Betreft: Sp 15: 11 (Jb. 26: 6; Ps. 33: 13; 139: 8; Sp. 5: 21;15: 3)
Vraag:
Hoe moeten we het opvatten dat dodenrijk en verderf open ligt voor de Heer?
Antwoord:
Voor ons is alleen de geschapen werkelijkheid waarneembaar. We kunnen doorvorsen wat er op aarde is; we kunnen met verrekijkers en ruimteschepen tot een zekere mate doordringen in het heelal en we kunnen een eindje in de aarde graven, maar daarmee houdt het op. In de hogere wereld kunnen we niet doordringen, de hemelen zijn voor ons niet waarneembaar. Evenmin kunnen we een blik slaan in de onzichtbare wereld waar de doden heengaan, in het dodenrijk kunnen we geen blik slaan.

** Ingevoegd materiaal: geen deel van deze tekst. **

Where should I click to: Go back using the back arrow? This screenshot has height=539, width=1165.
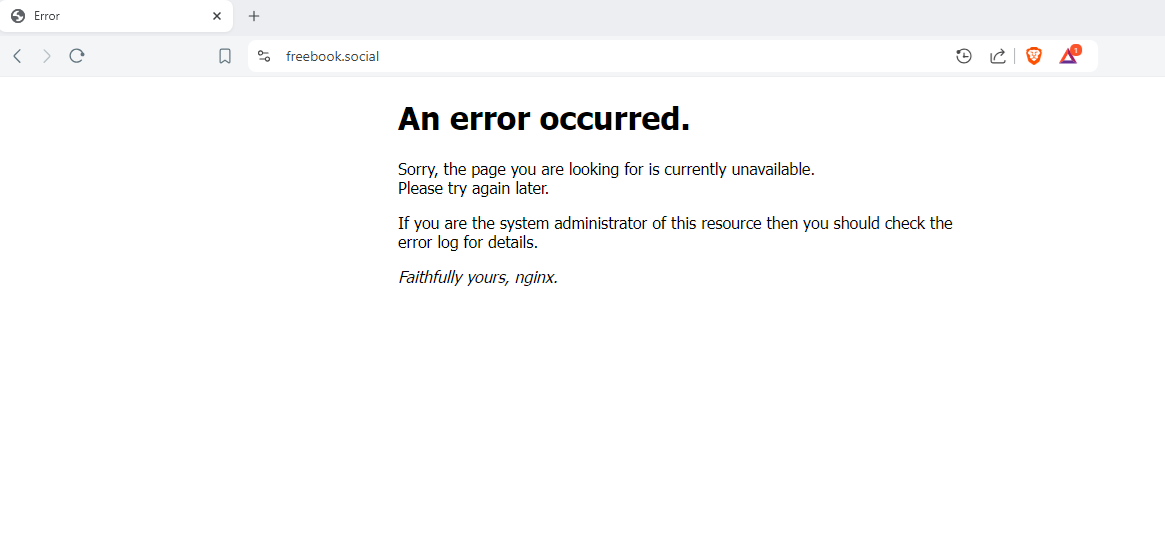click(18, 56)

Voor God is dat anders. Hij schouwt niet alleen op aarde en ziet er alle mensenkinderen; Hij doorziet ook de hemel en Hij ziet ook allen in het dodenrijk. Geen mens in dit leven en ook geen mens die gestorven is, is voor Hem onzichtbaar.
Welnu, dan ziet die God ook wat er in mijn hart is; hij weet wat ik denk.

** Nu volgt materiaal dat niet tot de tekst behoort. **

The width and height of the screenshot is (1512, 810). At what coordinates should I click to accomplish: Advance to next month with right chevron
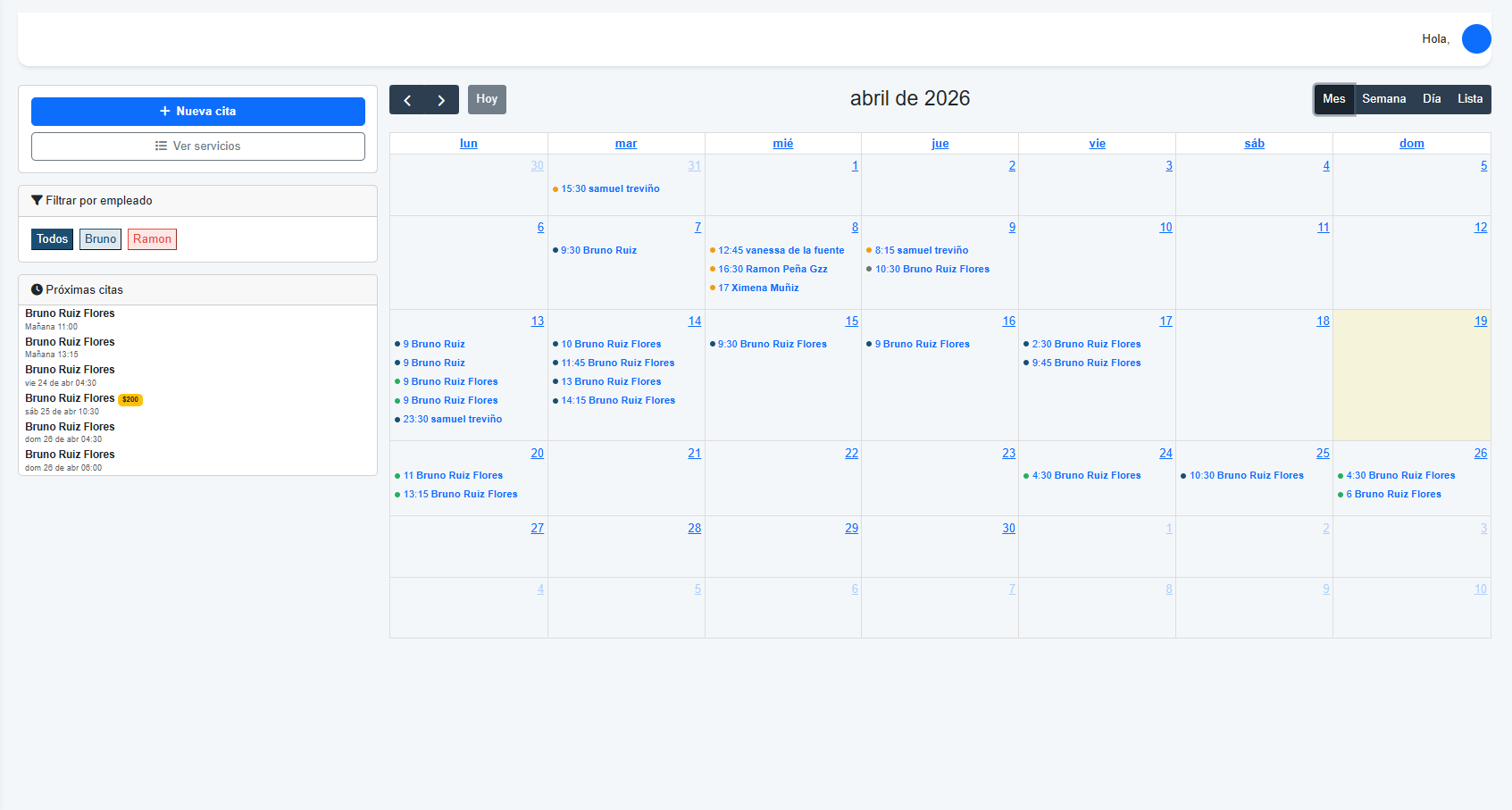(441, 100)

Een moeilijkheid is wat er onder ‘het verderf’ moet worden verstaan. Sommigen verstaan er eveneens het dodenrijk onder.
Het zou dan slechts om een andere aanduiding gaan. Anderen denken aan het graf (vgl. Ps. 88: 12). Deze laatste opvatting vindt ook steun in de uitspraak: ‘Gij zult mijn ziel niet aan het dodenrijk overlaten, noch uw Heilige ontbinding (verderving) doen zien’ (Hd. 2: 27). Voor God zijn de graven dus niet verborgen.